**POLECENIE**
Znajdź w zapisach wszystkie wiersze zawierające słowo „what” i przepisz je.

====== ZAPISANE DANE

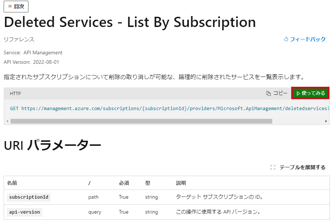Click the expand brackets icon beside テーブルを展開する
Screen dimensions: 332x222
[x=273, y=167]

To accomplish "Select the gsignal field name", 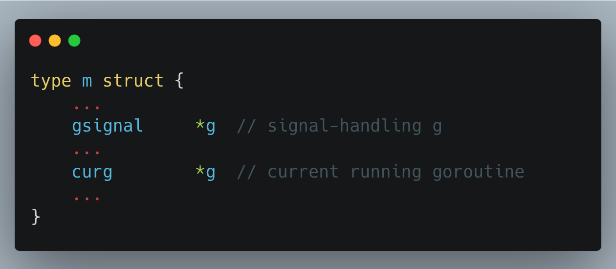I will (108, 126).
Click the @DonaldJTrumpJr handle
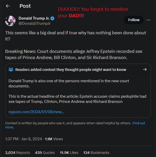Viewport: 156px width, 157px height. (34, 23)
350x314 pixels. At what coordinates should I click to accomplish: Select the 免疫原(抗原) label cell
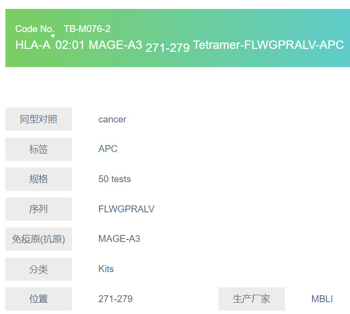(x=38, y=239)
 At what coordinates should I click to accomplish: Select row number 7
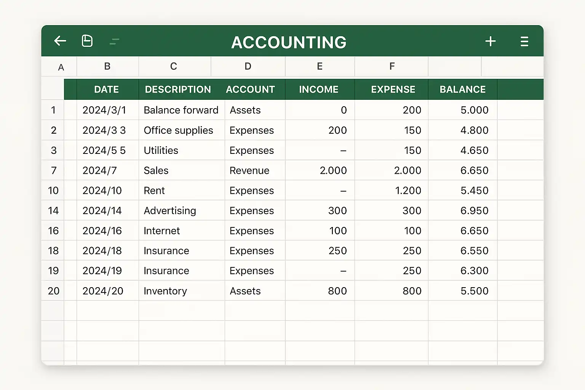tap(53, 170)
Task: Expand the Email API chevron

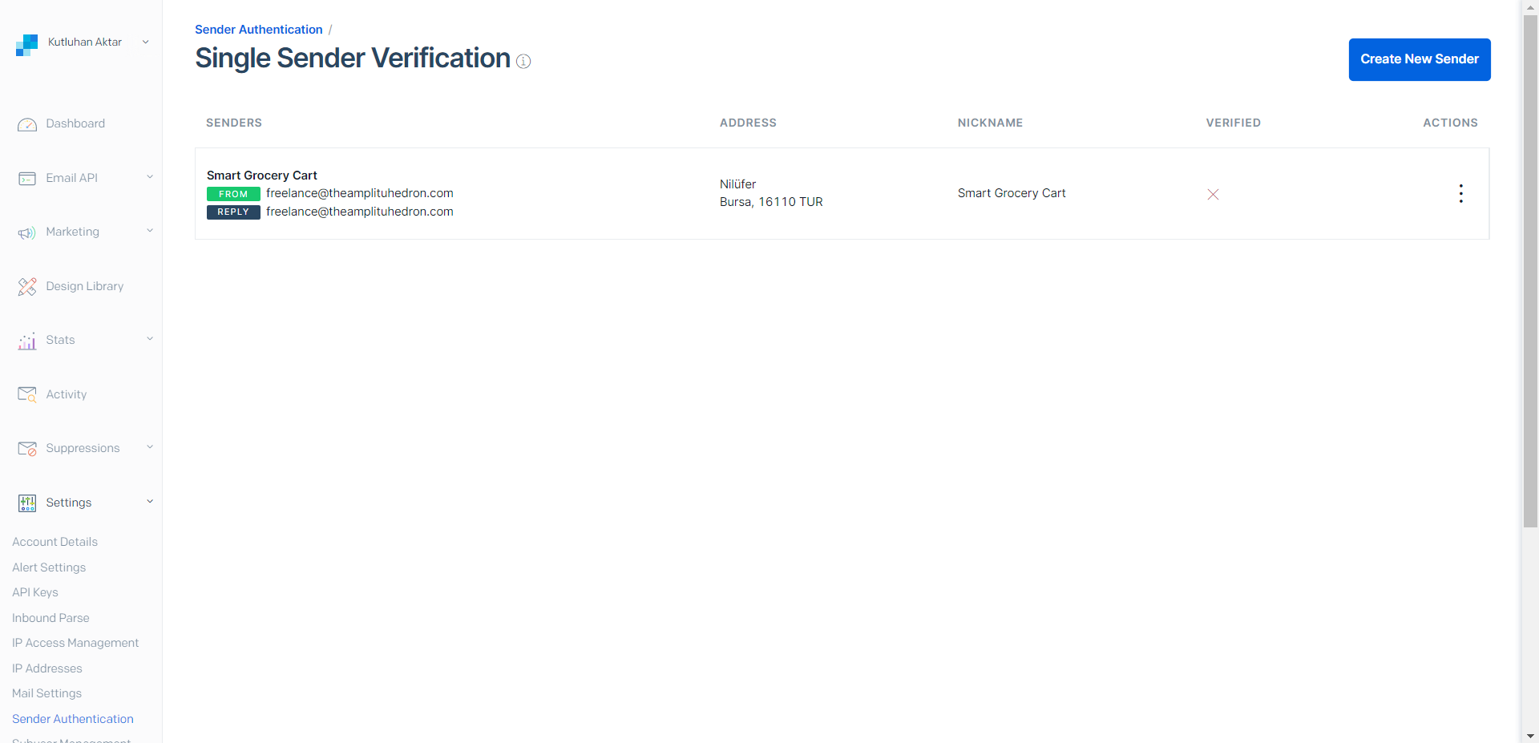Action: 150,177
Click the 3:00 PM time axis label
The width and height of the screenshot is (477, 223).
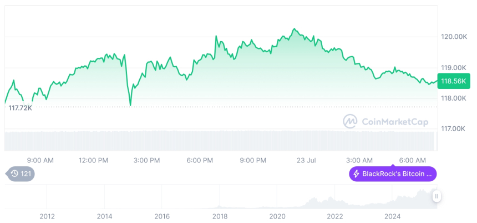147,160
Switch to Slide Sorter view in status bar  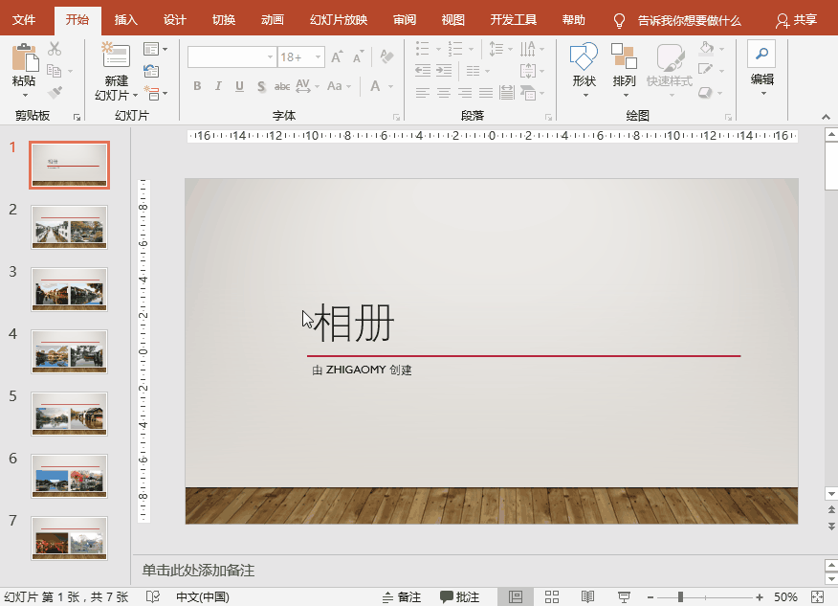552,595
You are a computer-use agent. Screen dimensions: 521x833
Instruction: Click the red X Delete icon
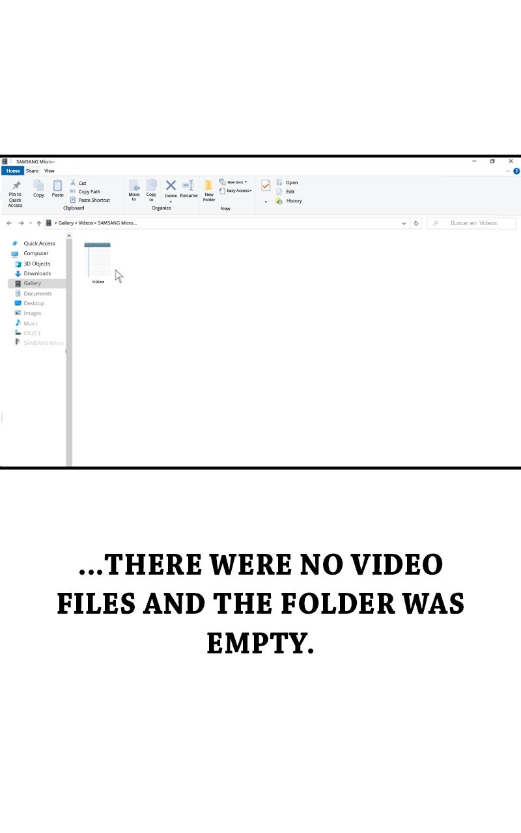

============

**WYKONANE ZADANIE**
350x314 pixels. At what coordinates should I click to accomplish: Select the 免疫原(抗原) label cell
 At what coordinates should I click to accomplish: Select row number 7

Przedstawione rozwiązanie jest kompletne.